Looks real nice, like the "Name" touch on the flywheel.

Robert


----------



## black85vette (Mar 7, 2010)

Awesome job and great story. Cool idea to put her name on it and customize it.  Like the connecting rods and the shape you gave them. Looks wonderful and I'm sure Izzy will love it. Thm:


----------



## capjak (Mar 7, 2010)

It sure is pretty Dave. I'm sure that Izzy will enjoy it.

Jack


----------



## bearcar1 (Mar 7, 2010)

Oh, WAY COOL! 8) Dave, Isabel should/will be tickled as all Hell with that beauty. Very interesting character you gave that E-Z. Just how did you accomplish the letters for the name in the flywheel? 


BC1
Jim


----------



## Kaleb (Mar 7, 2010)

Have you thought of making or buying a boiler so you can run it on live steam? Trust me, running on steam is a whole different and more exciting experience and you won't regret it!


----------



## zeeprogrammer (Mar 7, 2010)

Welcome to the forum Dave.
Awesome job and a great idea for the name.
No mistaking it was made for Izzy as she grows up.
Maybe you should attach a plate somewhere...
"To Izzy, From...uh...
Gramps?
Opa?
Poppie?
Grandpa?

A video would be great.


----------



## mocaquita (Mar 7, 2010)

Hi,
Thanks everyone for the comments! I will try to answer the questions and post a video.

bearcar1 ~
I have a modest CNC mill at home here, I use Quickcad for cad software and Sheetcam for cam software. While it would be possible to draw the flywheel with the lettering, Sheetcam will not import fonts. However you can add lettering directly in Sheetcam. It was a matter of rotating the flywheel geometry and and 1 font at a time and rotating again until I liked it. Took a few tries to get it right. Sheetcam by the way is great software, for the price. While making this project I discovered my postprocessor was not handling counterclockwise arcs greater than 180 degrees properly, so I had to do a little post editing. Nice to get that bug out of the way.

Kaleb ~
Yes, I do have an interest in boilers! But that will have to wait for a while. Have the idea that I should add a flyball governor to a Tinypower Ajax that I made a few years ago.

Dave

<embed src="http://www.youtube.com/watch?v=0u2ipHIdee8" type="application/x-shockwave-flash" wmode="transparent" width="425"


----------



## Mike N (Mar 7, 2010)

Dave,

Nice job, I like the name in the flywheel!

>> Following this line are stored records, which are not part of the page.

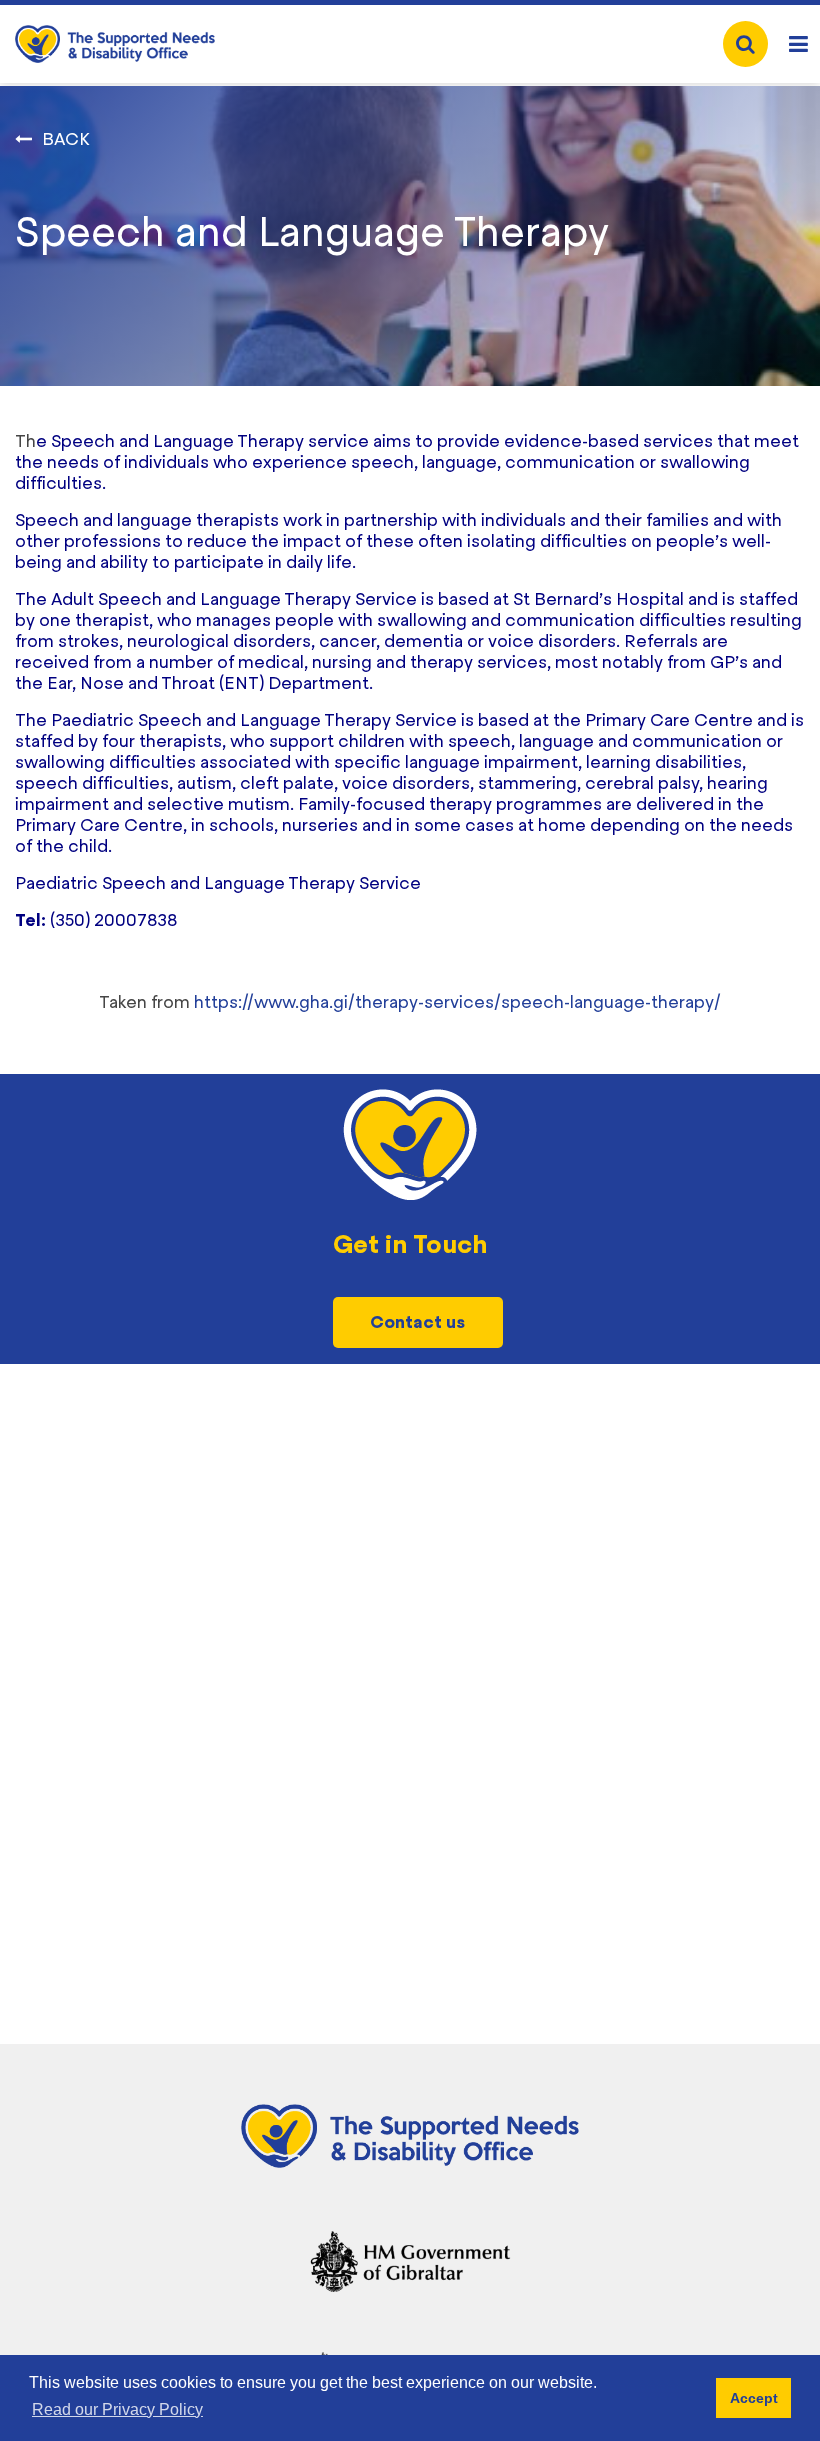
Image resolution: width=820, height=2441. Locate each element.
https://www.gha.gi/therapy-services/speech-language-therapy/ (457, 1002)
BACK (66, 139)
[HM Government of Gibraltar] (410, 2256)
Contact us (417, 1322)
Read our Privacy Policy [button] (117, 2409)
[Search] (745, 44)
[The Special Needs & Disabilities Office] (115, 44)
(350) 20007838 (113, 920)
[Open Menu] (798, 44)
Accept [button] (754, 2398)
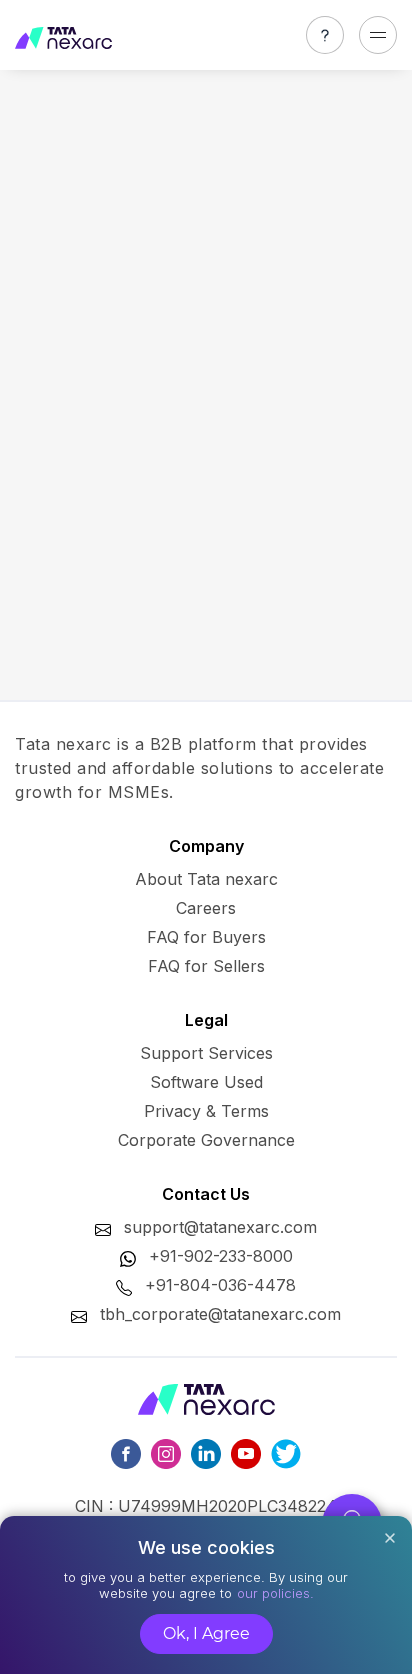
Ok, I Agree (206, 1633)
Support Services (206, 1053)
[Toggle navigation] (378, 35)
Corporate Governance (206, 1140)
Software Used (206, 1082)
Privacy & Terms (206, 1111)
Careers (206, 908)
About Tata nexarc (206, 879)
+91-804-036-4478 (220, 1285)
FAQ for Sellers (206, 966)
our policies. (275, 1593)
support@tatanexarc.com (220, 1227)
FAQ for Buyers (206, 937)
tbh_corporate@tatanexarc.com (220, 1314)
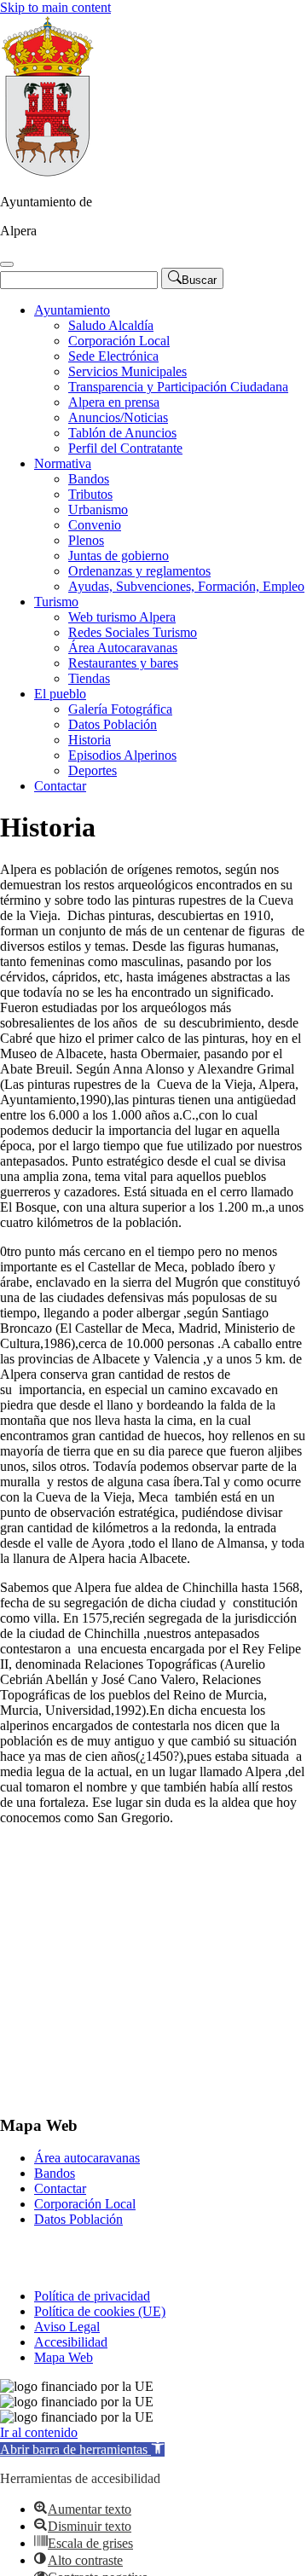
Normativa (62, 463)
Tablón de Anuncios (122, 432)
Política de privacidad (92, 2296)
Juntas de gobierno (118, 555)
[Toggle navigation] (7, 264)
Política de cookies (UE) (99, 2311)
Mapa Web (63, 2357)
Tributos (90, 494)
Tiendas (89, 678)
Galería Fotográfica (120, 709)
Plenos (86, 540)
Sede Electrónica (113, 356)
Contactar (60, 786)
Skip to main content (55, 7)
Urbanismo (98, 509)
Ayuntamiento (72, 310)
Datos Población (112, 724)
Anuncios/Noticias (118, 417)
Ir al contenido (39, 2432)
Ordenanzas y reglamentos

Have you tried Millrite v6 software for your engraving??
http://www.hugequestions.com/MillWrite/MillWrite-v6-demo.html (free download)
It is a free demo program, it works great! You can export G codes & dxf files. It also will engrave Truetype Fonts.

Mike N.


----------



## Deanofid (Mar 7, 2010)

Good paint scheme. The brass bits are set off nicely.
Runs nice too, and with a pleasing sound. 

Dean


----------



## Diy89 (Mar 7, 2010)

Nice touch with the personalizing. Great paint job to!


----------



## zeeprogrammer (Mar 7, 2010)

Great sound.
And like everyone said...nice paint job.


----------



## vlmarshall (Mar 7, 2010)

Great work, great name. :bow:




			
				Mike N  said:
			
		

> Have you tried Millrite v6 software for your engraving??
> It is a free demo program, it works great! You can export G codes & dxf files. It also will engrave Truetype Fonts.



The only version I can find on there is a crippled demo, that changes all text to A, B, or C. Still, I use the older version of MillWrite, and it IS a good program.


----------